A major goal in human genetics research is to understand genetic contributions to complex diseases, specifically the molecular mechanisms by which common DNA variants influence disease etiology. The functional relevance of most discovered loci, including those that have been the most reproducibly associated, remains unclear. Readily available data from the Encyclopedia of DNA Elements (ENCODE) [12] and the Roadmap Epigenomics Project [13] have made it possible to investigate regulatory elements in noncoding regions. A number of studies demonstrated that disease- and trait-associated genetic variants were enriched in regulatory elements, mostly enhancers [14]. Distant enhancers located at considerable genomic distances from gene promoters can be brought into close spatial proximity through specific chromosomal interactions, which are essential for the control of spatiotemporal gene expression [15]. Direct interactions between enhancers and promoters are central to dominant models of enhancer function [15]. In strong support of these models, the interaction between enhancers and their target genes can induce gene transcription, even in the absence of a key transcriptional activator [16]. Considering the important roles of enhancers in genetic predisposition to diseases, analyzing genomic interactions between genes and surrounding enhancers is a great knowledge-based method to solve the low power of the genome-wide epistasis analysis problem.

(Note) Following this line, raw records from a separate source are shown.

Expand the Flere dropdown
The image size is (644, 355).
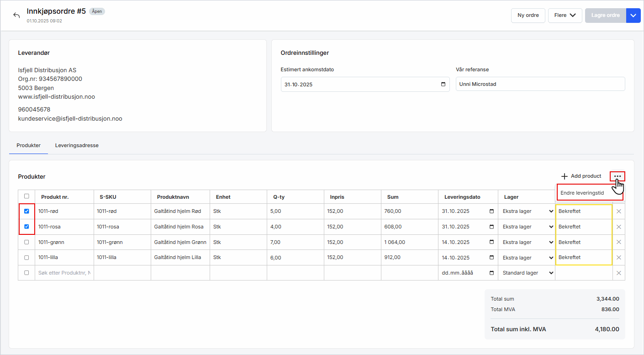[x=565, y=15]
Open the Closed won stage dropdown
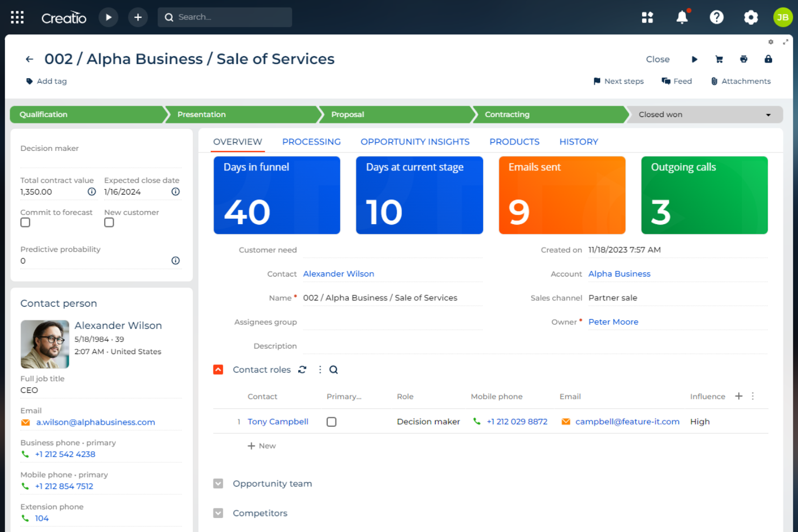Screen dimensions: 798x532 [x=768, y=114]
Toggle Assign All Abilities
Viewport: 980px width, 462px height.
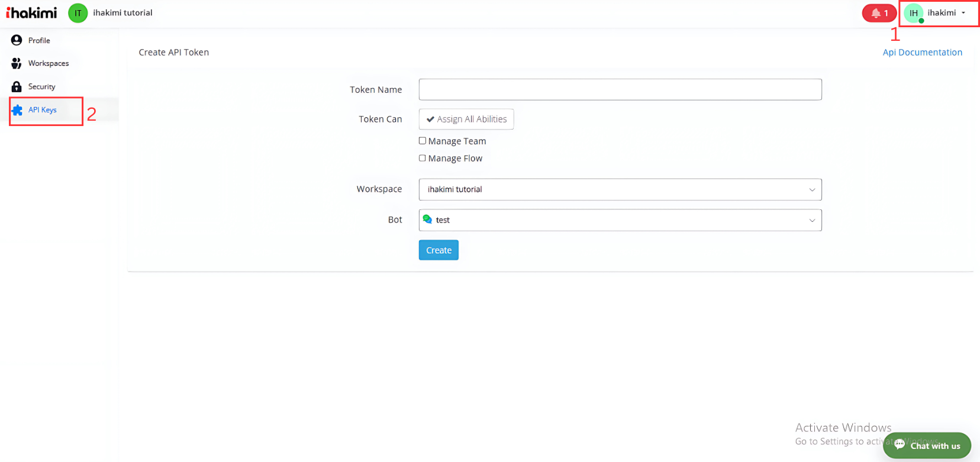click(x=466, y=119)
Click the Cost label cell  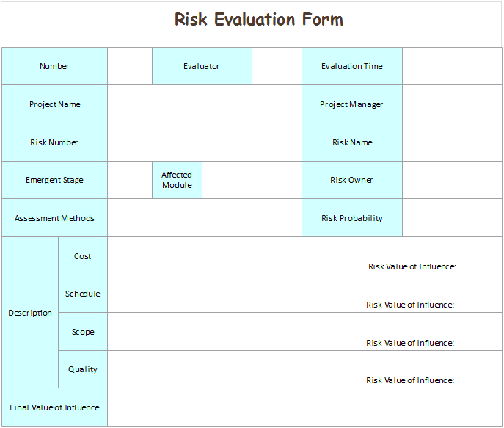[x=83, y=256]
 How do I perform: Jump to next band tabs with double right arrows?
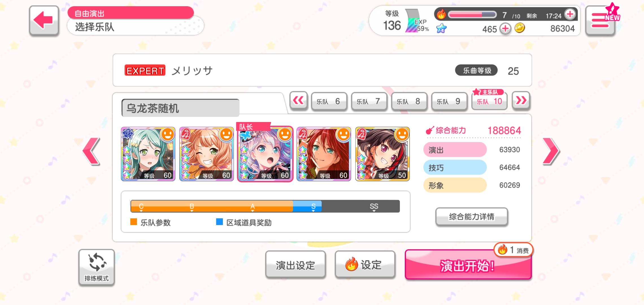(521, 101)
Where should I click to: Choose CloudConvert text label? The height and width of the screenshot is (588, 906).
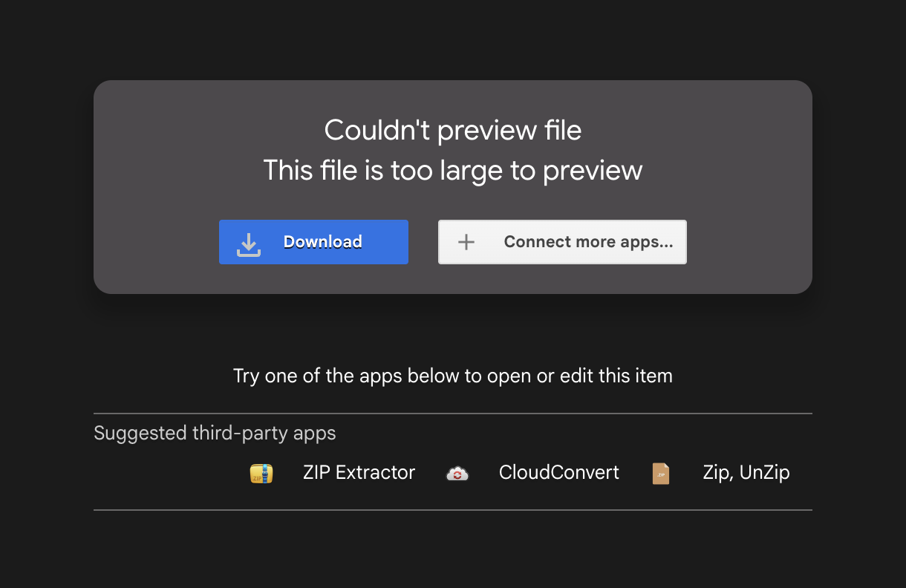click(558, 473)
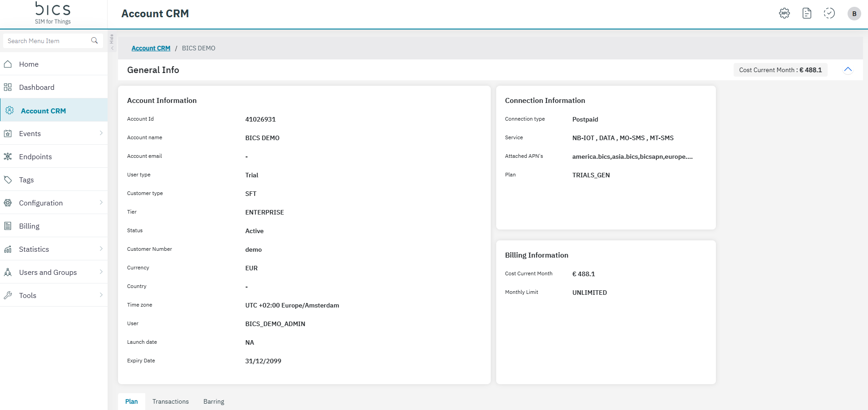Click the search magnifier icon in sidebar
The image size is (868, 410).
coord(94,41)
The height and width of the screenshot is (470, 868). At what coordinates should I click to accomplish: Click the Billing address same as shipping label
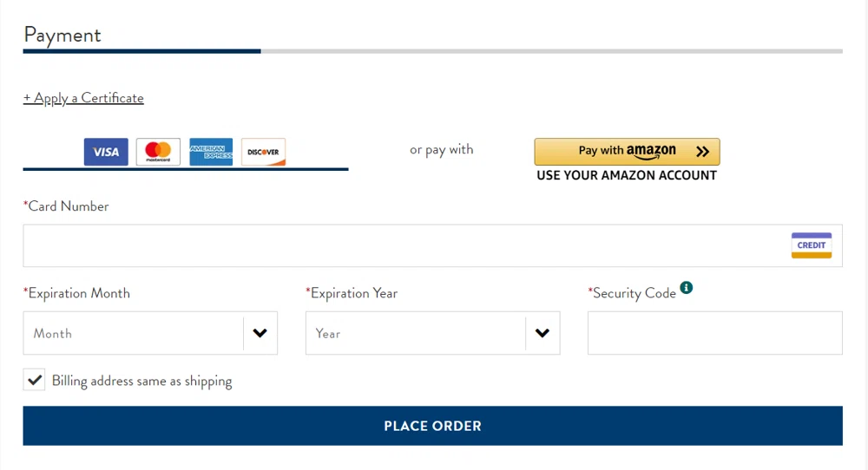coord(141,381)
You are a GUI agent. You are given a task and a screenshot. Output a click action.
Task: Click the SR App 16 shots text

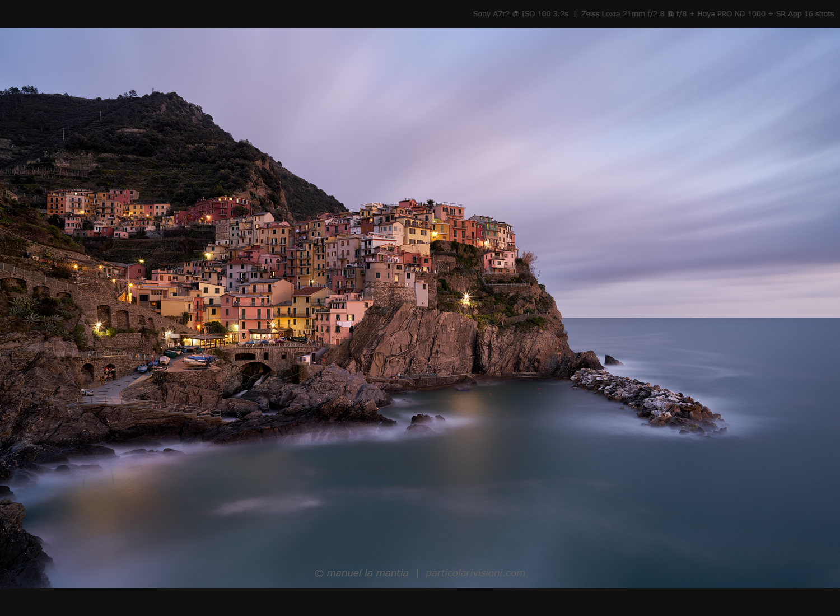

In this study, we performed genetic interaction analyses of protein-coding genes and surrounding enhancers to identify variations that may play a role in the risk of T2DM. By considering statistically interacting SNPs, we identified a novel susceptibility gene, the epidermal growth factor receptor (EGFR), for T2DM. Our results provide new insights into the genetic architecture of T2DM.

METHODS

Subjects

The basic characteristics of the samples used in this project are presented in Table 1. The discovery data were obtained from the Gene Environment Association Studies (GENEVA [17], http://www.genevastudy.org/). We used a subset of GENEVA data on diabetic and nondiabetic subjects from a case-control study of T2DM nested within cohorts of the Nurses' Health Study (https://www.nurseshealthstudy.org) and the Health Professionals' Follow-up Study (https://sites.sph.harvard.edu/hpfs/), two well-characterized cohort studies, which include stored blood and DNA samples, as well as detailed information on dietary and lifestyle variables of the participants. The samples were genotyped using the Affymetrix Genome-Wide Human SNP Array 6.0 (Thermo Fisher Scientific, Waltham, MA, USA).

Basic characteristics of subjects

All the subjects in this study were reported to be of European ancestry. After selection, 2,558 diabetic and 2,983 nondiabetic subjects were available for analyses (dbGaP: phs000091.v2.p1). A replication sample was derived from the Biobank Program of the Institute of Personalized Medicine (IPM) at Mount Sinai Medical Center. The primary sample consisted of 2,867 self-identified African-Americans, European-Americans, and Hispanics. The samples were genotyped using the Affymetrix 6.0 chip. All the individuals included in the replication study were reported to be of European ancestry. After selection, 138 diabetic and 565 nondiabetic subjects were available for analyses (dbGaP: phs000388.v1.p1).

Acquisition of SNP pairs and SNP pruning

SNP pairs were selected between the protein-coding genes and enhancers around each gene. We used gene annotations from GENCODEv19 (https://www.gencodegenes.org). Only genes annotated from chromosome 1–22 were used, which resulted in a total of 19,430 coding genes. The SNPs of the protein-coding genes were limited to SNPs within 2 kb regions around the genes. Enhancers were identified by the presence of active epigenetic histone modifications, such as H3K4me1, H3K4me3, and H3K27ac. To annotate the enhancer regions, we used publicly available ChIP-seq datasets on pancreatic islets from the Roadmap Project (http://www.roadmapepigenomics.org/). Enhancer regions located within 2 kb of the transcription start sites of the protein-coding genes were removed. The SNPs intersected with at least one broad peak of H3K4me1, H3K4me3, and H3K27ac in pancreatic islets annotated as enhancers. Enhancers were further assigned to genes within 250 kb of the gene.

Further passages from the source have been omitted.